The other thing that happened this week is the launch of a new newsletter, Academic Freedom on the Line, that I’ll be helping oversee as part of my fellowship for the Center for the Defense of Academic Freedom (CDAF).

CDAF has been organized around a vision statement and a mission statement.

Vision Statement

We believe that teaching, learning, and the pursuit of knowledge are essential to creating and sustaining multi-racial and plurinational societies. For those of us working and studying within institutions of higher education, this means pursuing knowledge wherever it leads, free from intimidation and retaliation. Such freedoms serve as the foundation upon which we educate students, produce and disseminate credible research, nurture artistic expression and foster critical inquiry.

Mission Statement

The Center for the Defense of Academic Freedom is committed to preserving and expanding conditions that make it possible to work, teach, learn, create, and share knowledge in ways that promote the common good. The center serves as a resource and knowledge hub for all people—including faculty, students, campus workers, alumni, administrators, trustees, parents, journalists, policymakers, and business leaders—seeking to build a flourishing higher education system, rooted in institutional autonomy, workplace democracy, and freedom from coercion and external interference.

To work towards these goals we:

  • create practical resources and build strategic partnerships for those engaged in defending academic freedom,
  • produce original research that can serve as the evidentiary basis for this work, and
  • communicate the value of academic freedom and institutional autonomy to wide audiences.

### EXERCISE DIRECTIONS
Answer these questions using the academic freedom passage:
(a) What is the name of the newsletter whose launch is announced?
(b) According to the vision statement, what should the pursuit of knowledge be free from?
(c) In what three things should the higher education system described in the mission statement be rooted?
The listing after this point has no connection to the academic freedom passage.

### PROVIDED DATA
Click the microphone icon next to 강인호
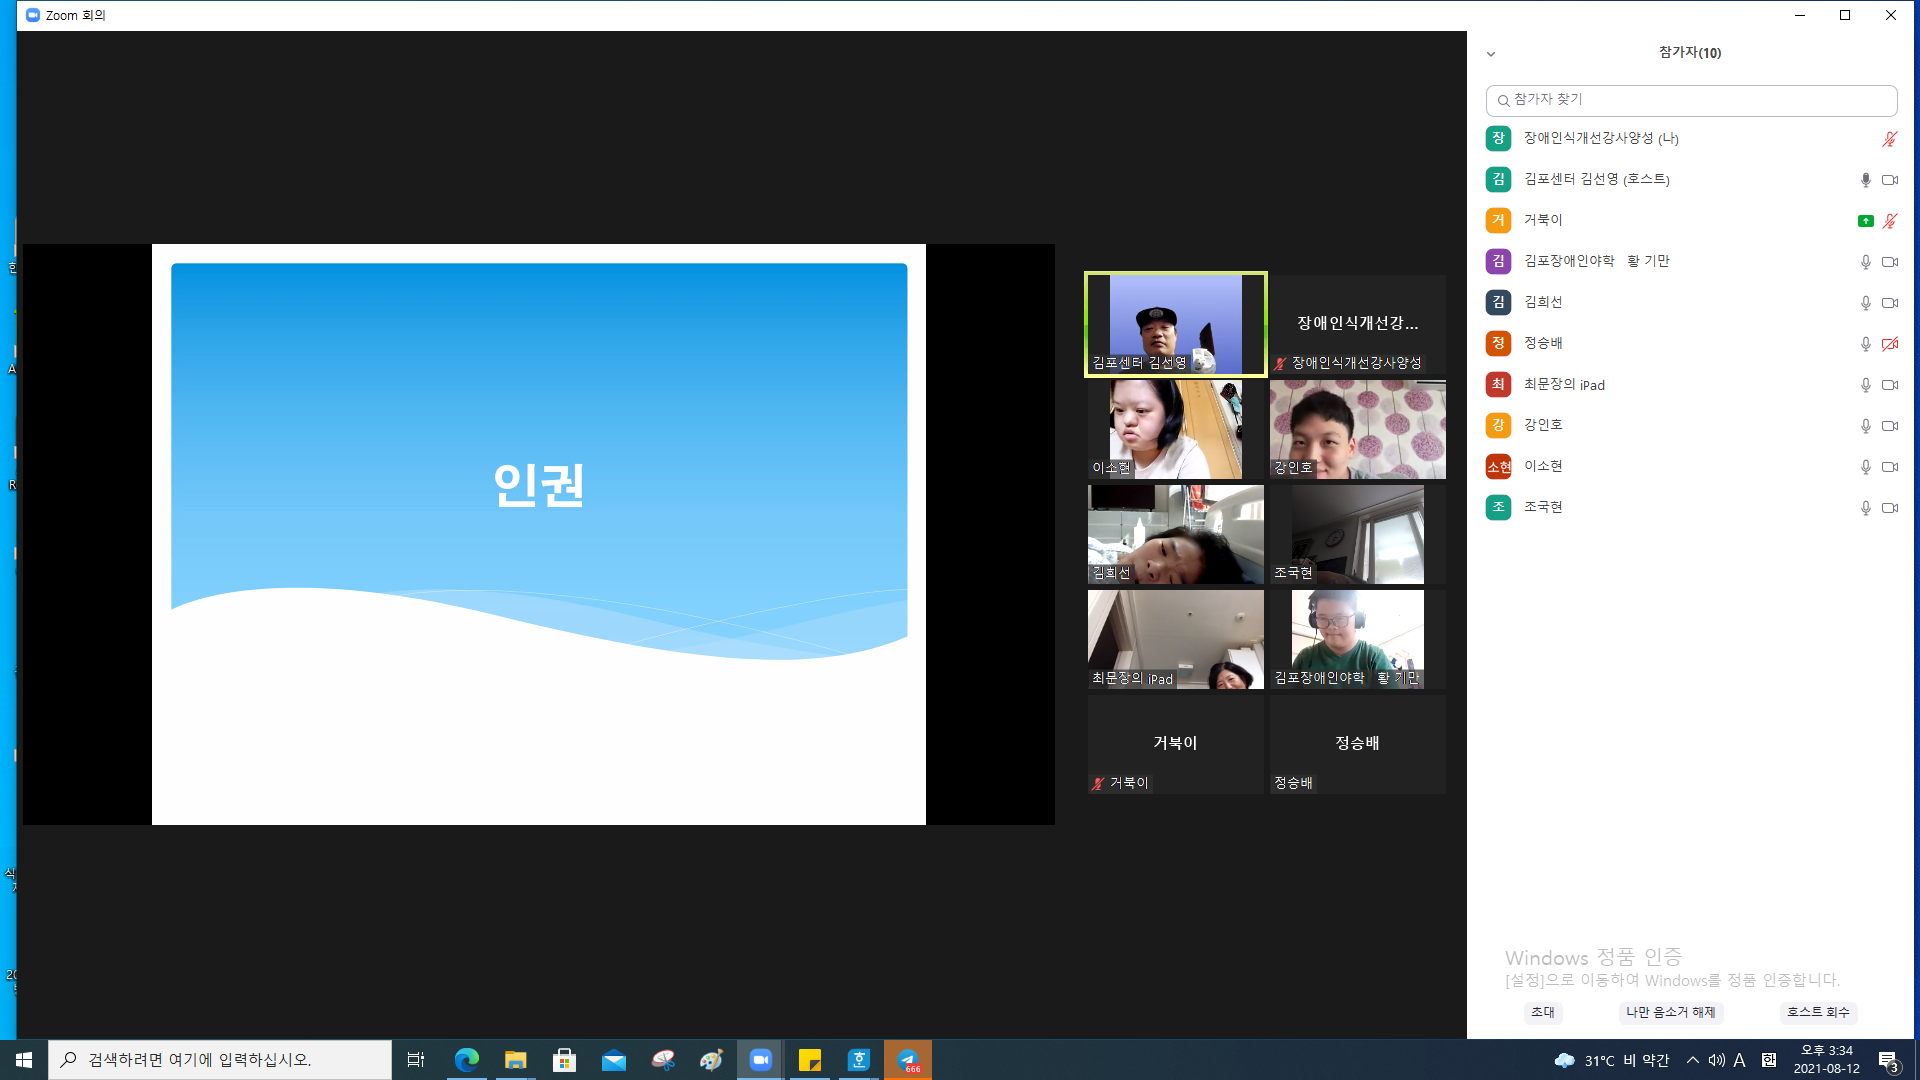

### REPLY
(a) Academic Freedom on the Line
(b) Intimidation and retaliation
(c) Institutional autonomy, workplace democracy, and freedom from coercion and external interference